• _LESETEXT_

------

Auch in Rumänien hat der Anarchismus eine lange Tradition, die über viele Jahrzehnte verschüttet war. Im folgenden Beitrag begibt sich Martin Veith aus dem Institut für Syndikalismusforschung auf Spurensuche zu den Anfängen anarchistischer Publizistik in den Fürstentümern Moldau und Walachei. Der Artikel erschien in der letzten Ausgabe der BUNĂ, Zeitschrift für Befreiung & Emanzipation – nicht nur in Rumänien.

------

• _AUFGABEN_
A) Gib den Absatz im Lesetext, der mit „Auch in Rumänien hat der Anarchismus“ beginnt, als kurze Liste wieder und behalte dabei seine wichtigsten Fakten.
B) Beantworte anhand des Lesetextes die folgenden Fragen:
(i) Welchem Institut gehört Martin Veith an?
(ii) In welchen Fürstentümern geht der Beitrag den Anfängen anarchistischer Publizistik nach?
(iii) In welcher Zeitschrift erschien der Artikel?

• _BEREITGESTELLTE DATEN_
------

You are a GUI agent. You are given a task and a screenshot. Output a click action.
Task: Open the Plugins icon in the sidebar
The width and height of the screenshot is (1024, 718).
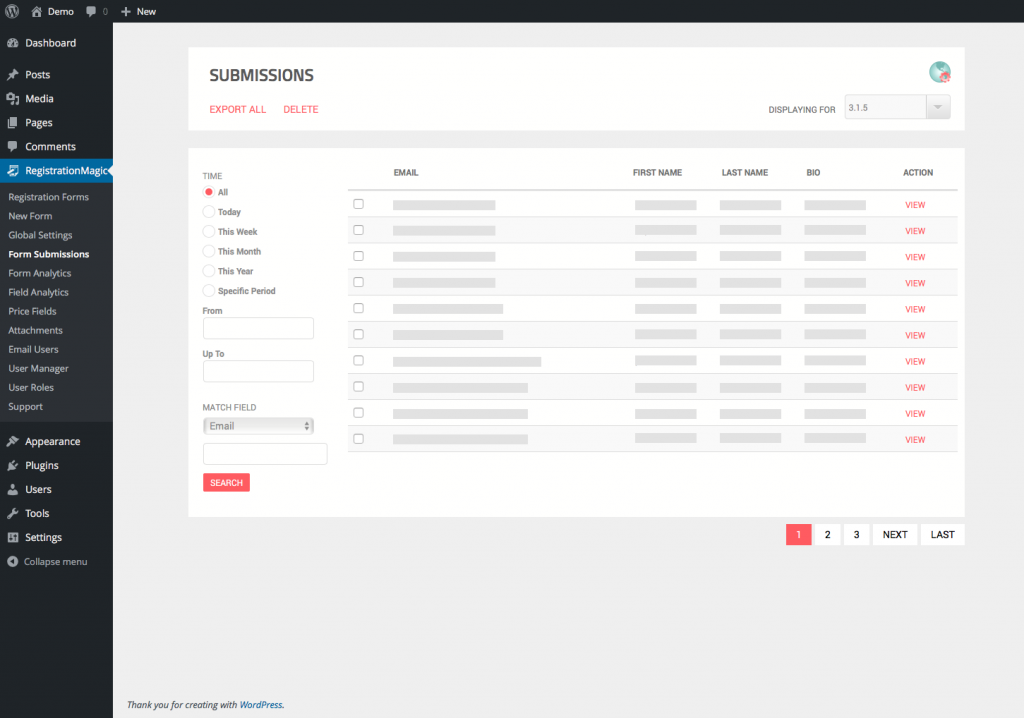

------

• _LÖSUNGEN_
A)
- Der Anarchismus hat in Rumänien eine lange Tradition, die viele Jahrzehnte verschüttet war.
- Martin Veith vom Institut für Syndikalismusforschung sucht nach den Anfängen anarchistischer Publizistik in den Fürstentümern Moldau und Walachei.
- Der Artikel erschien in der letzten Ausgabe der BUNĂ, Zeitschrift für Befreiung & Emanzipation.

B)
(i) Dem Institut für Syndikalismusforschung.
(ii) In den Fürstentümern Moldau und Walachei.
(iii) In der BUNĂ, Zeitschrift für Befreiung & Emanzipation.